THE EXERCISE — Rewrite the data below, replacing "Uncheck" with "Deselect" and changing nothing else.

/---

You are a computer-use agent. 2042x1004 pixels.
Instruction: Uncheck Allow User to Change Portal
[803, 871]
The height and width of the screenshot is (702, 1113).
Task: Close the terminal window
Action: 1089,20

\---

FINISHED TASK —
You are a computer-use agent. 2042x1004 pixels.
Instruction: Deselect Allow User to Change Portal
[803, 871]
The height and width of the screenshot is (702, 1113).
Task: Close the terminal window
Action: 1089,20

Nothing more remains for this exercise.